Transitions of care — Have any of your patients recently been to the ED?
These are only a few of the questions an integrated data set can answer, but the value of this information is sizable. This level of transparency allows providers to proactively manage their high-risk patients, as well as manage those on the brink of the ‘high-risk’ category. Internal studies conducted by Arcadia have revealed that millions of dollars in risk reimbursement opportunities have been missed due to the incomplete picture presented by claims data.
Although alternative strategies may exist that give you the transparency you need to measure the health of your population, an integrated, data-driven approach is crucial to doing this effectively at scale.
Step 3: Intervene and track
Are you doing what you need to do to effectively care for your patient population? You may be, but do you have the data to back it up? An integrated, high quality data set gives you the data required to support your answer to this question, and gives you the foundational tools needed to identify opportunities and drive improvement.
Once your patient population has been identified, the health and quality of care has been measured, and the population has been stratified based on risk, providers and care teams can begin driving more effective population health and quality improvement initiatives. Visibility into the specific needs of a patient population allows providers to begin providing preventative care to manage the health of their high-risk patients, and engage patients that are in danger of becoming high-risk. Combined, these tools allow providers to maximize the value of their ambulatory networks by aligning delivery models with fee-for-value payment models, and managing costs by providing proactive care, as opposed to costly ED visits or, reactive care.
Although tackling certain quality improvement issues in this model is obvious, others aren’t as apparent. For this purpose, we built a platform that delivers a library of best practice blueprints that can be deployed to drive quality improvement programs. This solution allows you to track the progress of that intervention, and can attribute the results to the intervention. A good change process is usually iterative, but this tool can take some of the iterative cycles and guesswork out of the process. Ultimately, it is designed to drive rapid, sustainable results from quality improvement initiatives.
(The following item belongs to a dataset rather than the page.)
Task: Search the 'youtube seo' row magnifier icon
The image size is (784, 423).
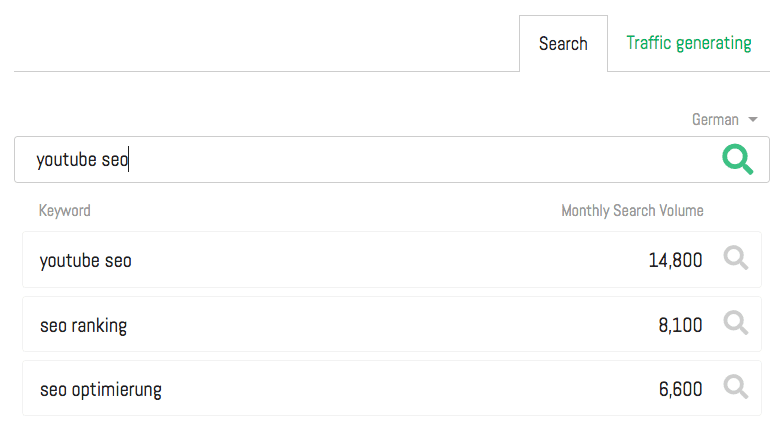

As provider organizations begin to transform and adopt population health-based tools and methodologies, the improved level of visibility into the organization and patient population will fuel opportunities to drive sustainable change and improvement. With the shift from fee-for-service to fee-for-value payment models, the topic of population health is getting more and more attention. There is optimism about the effect that this shift will have on the industry, as our clients are already yielding positive outcomes in the early phases of the transformation.